Нет, поначалу, когда португальские моряки обнаружили в Индии огромную христианскую общину, Ватикан исполнился ликования: найти опору в Гоа, самом сердце азиатского рая, — о такой удаче можно было только мечтать. И лишь когда люди Ордена ступили на Малабарское побережье, стало ясно, сколь трудным будет путь к единению. Здешние христиане, яро убежденные, что их общину основал сам апостол Фома, тяжко заблуждались в ключевых принципах веры. Пользуясь оказанным радушным приемом, братья внедрились во все структуры общины, изучили храмовые библиотеки и пришли в ужас. Мало того зла, что индийские христиане-кнанайя были потомками беглых евреев, они оказались еще и верными учениками египетских греков. Старые астрономические таблицы, свитки с указами Птолемеев, труды отцов-ересиархов — все буквально кричало о том, что именно здесь, в Индии, недорезанные донатисты спрятали остатки еретической Александрийской библиотеки. Работа по исправлению незаконной религиозной традиции предстояла долгая и кропотливая. Но англичане уже появились у берегов Гоа, угрожая перехватить инициативу, а потому Ватикан ждать не мог. Папа распорядился немедленно взять епископаты Индии в свои руки, принудительно ввести в них латинские обряды, а истребление еретических Писаний и ненужных летописей поручить Святой Инквизиции. И рай превратился в ад. Исповедник четырех обетов поежился. Отпор последовал незамедлительно, и, боже, как же их били! Его так не били с того самого дня, когда, совсем еще неопытным щенком, размазывая по лицу кровь и слезы, Томазо понял, что его таки приняли в Орден.
Толпа завернула за угол, и рев начал отдаляться. Однако спокойнее не стало. Из каждого дома, из каждой лавки, из каждой мастерской выбегали все новые и новые люди, и все они отправлялись вслед за разъяренной толпой басков — на центральную площадь. — Что произошло? — ухватил за шиворот чумазого мастерового Томазо. — Не знаю, ваша милость, — хлопнул глазами тот. — У нас такого отродясь не было. Томазо отпустил его, прикрыл шпагу плащом и решил, что идти на площадь, невзирая на жару, придется. Уже когда его повалили наземь и начали бить, Бруно с недоумением осознал, что жить ему от силы четверть часа. Баски не прощали обид, а уж за своих стояли стеной.

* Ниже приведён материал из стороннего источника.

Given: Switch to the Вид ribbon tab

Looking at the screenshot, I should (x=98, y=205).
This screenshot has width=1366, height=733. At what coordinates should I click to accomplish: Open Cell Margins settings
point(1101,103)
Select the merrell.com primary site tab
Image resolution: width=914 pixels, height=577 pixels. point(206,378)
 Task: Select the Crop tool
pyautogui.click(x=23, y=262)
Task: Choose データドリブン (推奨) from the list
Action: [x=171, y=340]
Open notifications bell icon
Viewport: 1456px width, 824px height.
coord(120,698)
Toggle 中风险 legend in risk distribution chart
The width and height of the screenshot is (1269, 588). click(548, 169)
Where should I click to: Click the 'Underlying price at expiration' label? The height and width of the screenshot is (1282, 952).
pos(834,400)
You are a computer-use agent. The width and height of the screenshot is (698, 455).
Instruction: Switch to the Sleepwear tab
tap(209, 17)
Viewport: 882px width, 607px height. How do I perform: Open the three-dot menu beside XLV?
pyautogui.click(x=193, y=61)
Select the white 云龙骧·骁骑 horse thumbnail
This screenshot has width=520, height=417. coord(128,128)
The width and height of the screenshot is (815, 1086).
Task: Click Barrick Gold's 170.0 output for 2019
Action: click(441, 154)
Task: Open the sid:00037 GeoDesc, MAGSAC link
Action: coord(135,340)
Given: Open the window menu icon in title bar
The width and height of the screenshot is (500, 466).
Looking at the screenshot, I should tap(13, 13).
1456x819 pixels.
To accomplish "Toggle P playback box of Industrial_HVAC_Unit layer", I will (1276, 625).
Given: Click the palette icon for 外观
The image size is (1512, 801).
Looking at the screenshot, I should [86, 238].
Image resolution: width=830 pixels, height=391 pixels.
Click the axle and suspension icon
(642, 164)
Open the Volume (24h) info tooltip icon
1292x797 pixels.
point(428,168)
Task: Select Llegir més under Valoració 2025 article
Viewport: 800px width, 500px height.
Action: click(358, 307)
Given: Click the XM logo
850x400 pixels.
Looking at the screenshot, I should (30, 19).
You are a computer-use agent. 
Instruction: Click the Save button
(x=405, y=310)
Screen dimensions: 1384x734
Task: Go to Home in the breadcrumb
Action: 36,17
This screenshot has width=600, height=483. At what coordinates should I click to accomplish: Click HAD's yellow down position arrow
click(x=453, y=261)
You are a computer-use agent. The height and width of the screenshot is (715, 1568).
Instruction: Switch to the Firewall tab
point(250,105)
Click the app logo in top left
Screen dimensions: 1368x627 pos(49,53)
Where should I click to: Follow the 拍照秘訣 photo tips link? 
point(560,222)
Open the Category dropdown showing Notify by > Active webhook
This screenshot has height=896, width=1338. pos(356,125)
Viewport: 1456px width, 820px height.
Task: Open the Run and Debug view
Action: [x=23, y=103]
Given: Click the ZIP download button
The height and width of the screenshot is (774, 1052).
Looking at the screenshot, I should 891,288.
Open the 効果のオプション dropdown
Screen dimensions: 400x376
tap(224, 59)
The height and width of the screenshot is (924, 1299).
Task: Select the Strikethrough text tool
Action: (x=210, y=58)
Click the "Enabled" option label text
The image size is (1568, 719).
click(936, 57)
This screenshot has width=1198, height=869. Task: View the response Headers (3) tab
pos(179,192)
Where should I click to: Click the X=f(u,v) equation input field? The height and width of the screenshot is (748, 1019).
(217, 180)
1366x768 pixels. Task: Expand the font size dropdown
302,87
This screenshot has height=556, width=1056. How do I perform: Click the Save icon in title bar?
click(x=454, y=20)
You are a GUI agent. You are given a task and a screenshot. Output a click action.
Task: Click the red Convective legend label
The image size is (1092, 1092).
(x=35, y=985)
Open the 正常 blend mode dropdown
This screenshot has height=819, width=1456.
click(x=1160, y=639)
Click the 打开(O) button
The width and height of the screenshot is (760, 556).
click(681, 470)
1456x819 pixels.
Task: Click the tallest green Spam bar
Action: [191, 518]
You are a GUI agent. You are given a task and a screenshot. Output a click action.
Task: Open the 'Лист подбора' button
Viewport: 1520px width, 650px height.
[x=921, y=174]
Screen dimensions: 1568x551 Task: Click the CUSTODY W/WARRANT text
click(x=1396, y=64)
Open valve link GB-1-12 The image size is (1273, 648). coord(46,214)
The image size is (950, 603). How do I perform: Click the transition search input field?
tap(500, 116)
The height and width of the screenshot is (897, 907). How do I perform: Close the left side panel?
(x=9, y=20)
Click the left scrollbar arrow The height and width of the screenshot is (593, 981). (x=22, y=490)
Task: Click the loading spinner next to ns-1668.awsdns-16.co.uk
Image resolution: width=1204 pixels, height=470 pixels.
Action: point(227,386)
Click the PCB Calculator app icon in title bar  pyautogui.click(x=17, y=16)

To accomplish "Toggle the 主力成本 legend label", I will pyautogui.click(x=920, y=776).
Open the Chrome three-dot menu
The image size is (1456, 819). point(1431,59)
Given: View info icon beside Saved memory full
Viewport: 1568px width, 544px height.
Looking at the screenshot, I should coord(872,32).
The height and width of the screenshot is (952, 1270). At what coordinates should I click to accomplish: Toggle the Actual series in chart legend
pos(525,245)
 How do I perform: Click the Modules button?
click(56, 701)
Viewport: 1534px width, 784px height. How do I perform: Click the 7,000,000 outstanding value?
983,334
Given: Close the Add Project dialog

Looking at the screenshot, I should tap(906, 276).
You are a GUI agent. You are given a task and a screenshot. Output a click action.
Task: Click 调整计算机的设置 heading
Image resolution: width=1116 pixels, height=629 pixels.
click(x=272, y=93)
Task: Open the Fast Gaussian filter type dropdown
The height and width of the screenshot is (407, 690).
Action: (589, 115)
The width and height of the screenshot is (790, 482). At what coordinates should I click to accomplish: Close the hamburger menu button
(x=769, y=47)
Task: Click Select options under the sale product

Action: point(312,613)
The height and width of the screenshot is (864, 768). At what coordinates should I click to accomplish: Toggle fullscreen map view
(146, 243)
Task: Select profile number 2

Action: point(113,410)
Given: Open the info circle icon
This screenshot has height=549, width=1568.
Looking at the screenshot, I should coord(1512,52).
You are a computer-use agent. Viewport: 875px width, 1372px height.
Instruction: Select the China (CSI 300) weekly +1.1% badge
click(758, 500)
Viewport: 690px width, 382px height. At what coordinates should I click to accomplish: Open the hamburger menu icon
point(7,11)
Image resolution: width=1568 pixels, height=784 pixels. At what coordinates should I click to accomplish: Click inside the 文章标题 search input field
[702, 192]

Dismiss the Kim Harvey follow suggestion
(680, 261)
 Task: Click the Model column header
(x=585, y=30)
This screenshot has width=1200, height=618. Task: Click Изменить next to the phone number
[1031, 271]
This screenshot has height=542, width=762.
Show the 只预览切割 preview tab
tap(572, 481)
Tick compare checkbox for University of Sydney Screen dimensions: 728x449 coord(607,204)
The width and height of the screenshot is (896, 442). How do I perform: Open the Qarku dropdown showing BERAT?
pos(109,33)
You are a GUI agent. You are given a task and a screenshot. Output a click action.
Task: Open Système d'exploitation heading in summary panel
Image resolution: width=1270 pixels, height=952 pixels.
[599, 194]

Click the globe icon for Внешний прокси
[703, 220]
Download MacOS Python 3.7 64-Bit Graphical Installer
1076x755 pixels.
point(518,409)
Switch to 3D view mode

Так что, когда полгода назад Бруно убил старшину баскских купцов Иньиго, он сам подписал себе смертный приговор. И это было странно: Бруно совершенно точно знал, что у него иная судьба. Поскольку баски кричали на своем, Бруно так и не понял ни кто его выдал, ни что именно с ним собираются делать. А потом его привязали за ноги к ослице, к толпе начали присоединяться горожане, и до Бруно стало доходить, сколь трудно ему придется умирать. — Свинца ему в глотку залить! — орали вокруг. — Чтоб неповадно было!.. И задыхающийся от боли Бруно уже не успевал прикрываться от ударов. — Постойте! Это же Бруно! Подмастерье дяди Олафа! Бруно с трудом приоткрыл залитые липкой кровью глаза. Но так и не понял, кто из горожан его опознал. — За что вы его?! Баски разъяренно загомонили на своем варварском языке. — За что тебя?.. Бруно сосредоточился. Это был непростой вопрос.
Собственно, все началось, когда старшина баскских купцов Иньиго решил, что пора поднимать цену сырого железа. Для Бруно и его приемного отца Олафа по прозвищу Гугенот это означало потерю ремесла: свои запасы железа они израсходовали на храмовые куранты. А по новым ценам пополнить запасы невозможно — даже если изрядно задержавший оплату курантов падре Ансельмо наконец-то отдаст долг.
— Бруно! — прозвенело в мерцающей тьме. — Ты еще жив?! За что тебя?! — Я убил… — прохрипел подмастерье. Его снова одолел приступ удушья, а потому голос вышел чужой, а слова — неразборчивыми. Он и сам бы не понял, что сказал, если бы эти слова часовым боем не звучали в его голове шесть месяцев подряд. И все же вовсе не подъем цен сам по себе стал причиной, по которой он устранил Иньиго. Старшина иноземных купцов посягнул на самое святое: филигранно выверенный ход лучших из лучших когда-либо виденных подмастерьем часов. А даже сам Бруно — лучший часовщик во всей Божьей вселенной, а возможно, и Некто Больший — использовал свои права на подобное вмешательство с огромной осторожностью.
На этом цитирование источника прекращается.